Das Verdikt des Schweizer Stimmvolkes ist klar. Sowohl die Prämien-Entlastungs-Initiative (55,5% Nein) als auch die Kostenbremse-Initiative (62.8 % Nein) hatten in der deutschen Schweiz im Gegensatz zu den Kantonen in der Romandie und im Kanton Tessin keine Chancen. Nur der Kanton Basel-Stadt und der sprachgeteilte Kanton Wallis gliederten sich ein in die Front der Westschweizer Kantone. Wieder einmal tut sich ein schmerzlicher Graben zwischen der französisch-italienischsprechenden Schweiz und der Deutsch-Schweiz auf. Nur schon allein diese Tatsache verpflichtet Bund und Kantone, nun erst recht und vehement die Reform des Schweizer Gesundheitswesens voranzutreiben.

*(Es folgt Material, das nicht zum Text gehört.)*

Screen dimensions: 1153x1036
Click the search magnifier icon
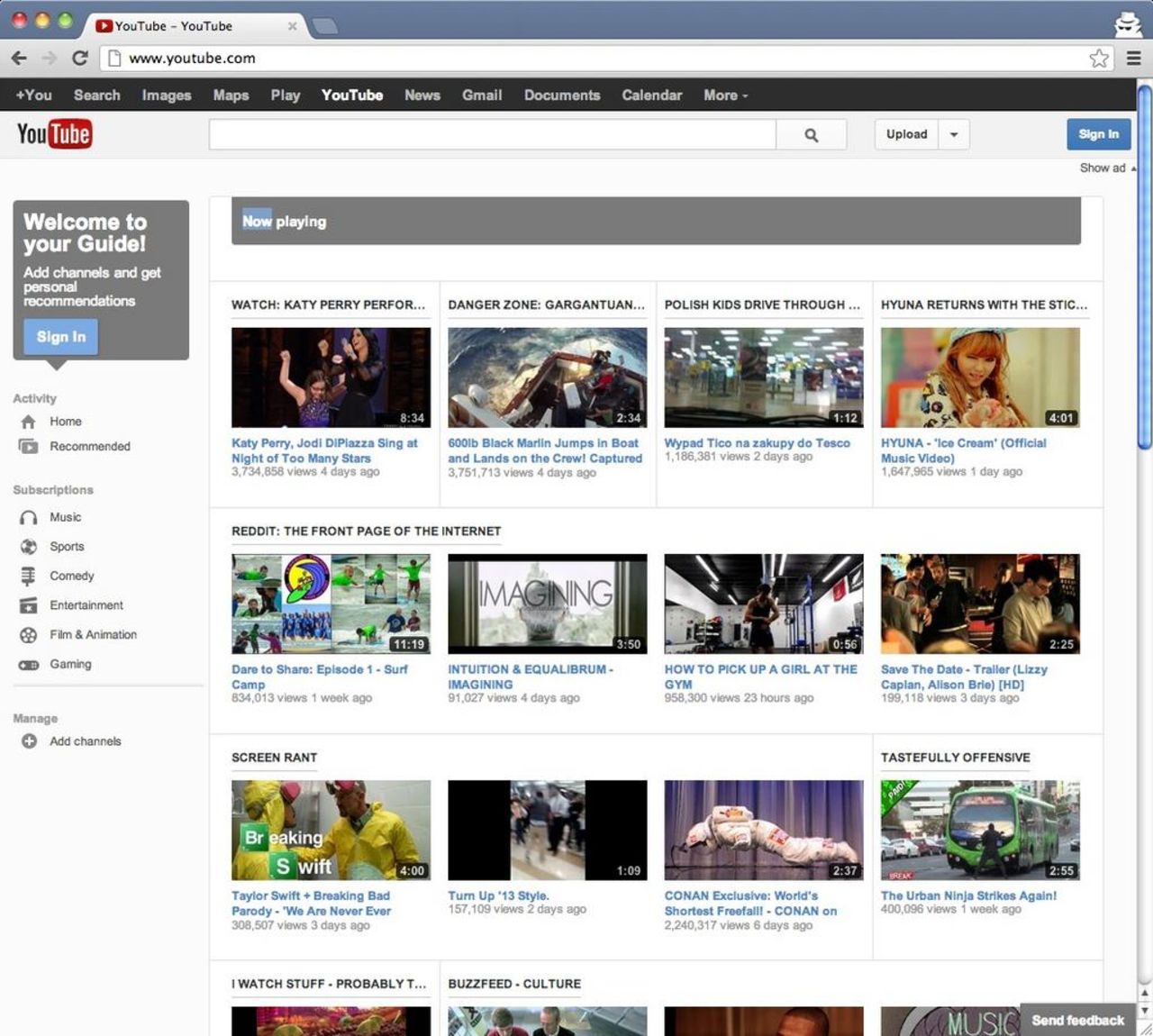tap(810, 133)
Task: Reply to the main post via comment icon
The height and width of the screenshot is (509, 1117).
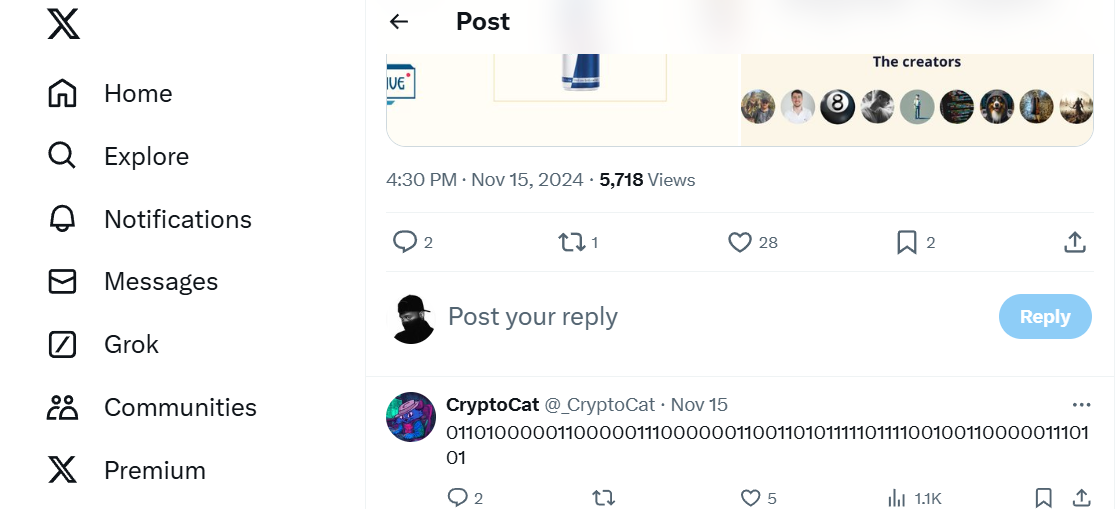Action: click(x=405, y=242)
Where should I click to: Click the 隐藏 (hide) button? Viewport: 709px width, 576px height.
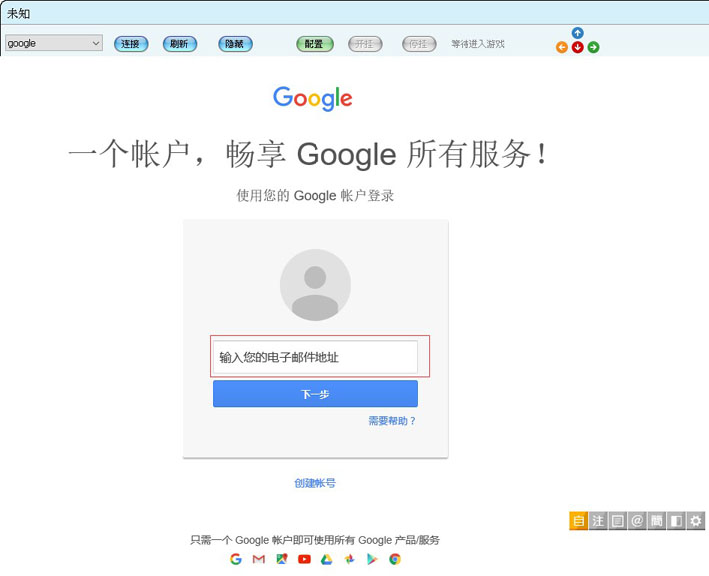coord(235,44)
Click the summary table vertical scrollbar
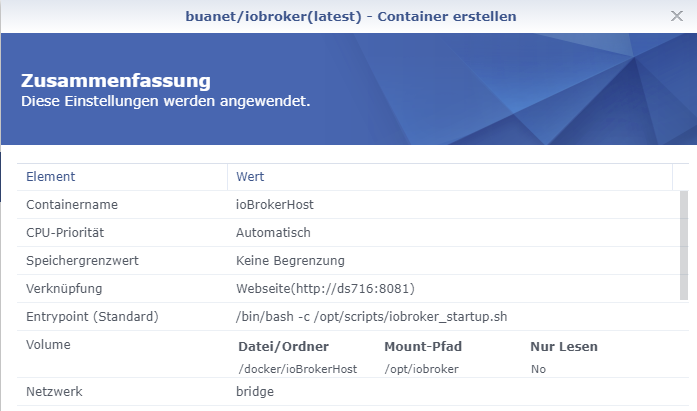 click(684, 246)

So wie bisher kann es schlicht und einfach nicht weiter gehen. Die beiden Initiativen waren leider zu wenig durchdacht, sie liessen viel zu viele Fragen offen. Selbst das Bundesbüchlein zu den Abstimmungsvorlagen war derart ungenügend verfasst, so dass darin selbst die zentrale Frage nach den möglichen Kosten der Entlastungs-Initiative nicht klar beantwortet blieb. Je nach politischem Standort der Protagonisten hätten sie bei einer Annahme der Initiative zwischen 2 und 12 Milliarden Franken betragen. Dass da die eher sparsameren Deutschschweizerinnen und Deutschschweizer skeptischer reagierten als die offeneren, experimentierfreudigeren Menschen in der Westschweiz, im Wallis, im Kanton Tessin ist nicht verwunderlich.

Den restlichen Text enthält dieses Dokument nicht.